__Exercise details__
From the data below, retype exactly the lines starting with the one that contains "Viewport: 600px width, 400px height." and ending with the one that contains "You are a GUI", both included.

__Records drawn from a dataset__
↓↓↓
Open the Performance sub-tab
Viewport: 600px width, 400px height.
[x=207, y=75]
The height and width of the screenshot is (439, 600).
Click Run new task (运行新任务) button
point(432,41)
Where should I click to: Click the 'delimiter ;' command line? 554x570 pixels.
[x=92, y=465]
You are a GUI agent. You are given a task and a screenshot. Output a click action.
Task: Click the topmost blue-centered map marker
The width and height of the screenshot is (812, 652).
↑↑↑
__Worked solution__
Viewport: 600px width, 400px height.
[x=207, y=75]
The height and width of the screenshot is (439, 600).
Click Run new task (运行新任务) button
point(432,41)
Where should I click to: Click the 'delimiter ;' command line? 554x570 pixels.
[x=92, y=465]
You are a GUI agent. You are given a task and a screenshot. Output a click action.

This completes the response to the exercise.